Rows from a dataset
>>>>>

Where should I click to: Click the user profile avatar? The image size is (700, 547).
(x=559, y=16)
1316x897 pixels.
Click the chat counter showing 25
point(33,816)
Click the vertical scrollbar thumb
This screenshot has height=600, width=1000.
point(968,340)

<<<<<

What to work on:
Return every line of the material above that contains the word "Click", copying each one in full.

Result:
Where should I click to: Click the user profile avatar? The image size is (700, 547).
Click the chat counter showing 25
Click the vertical scrollbar thumb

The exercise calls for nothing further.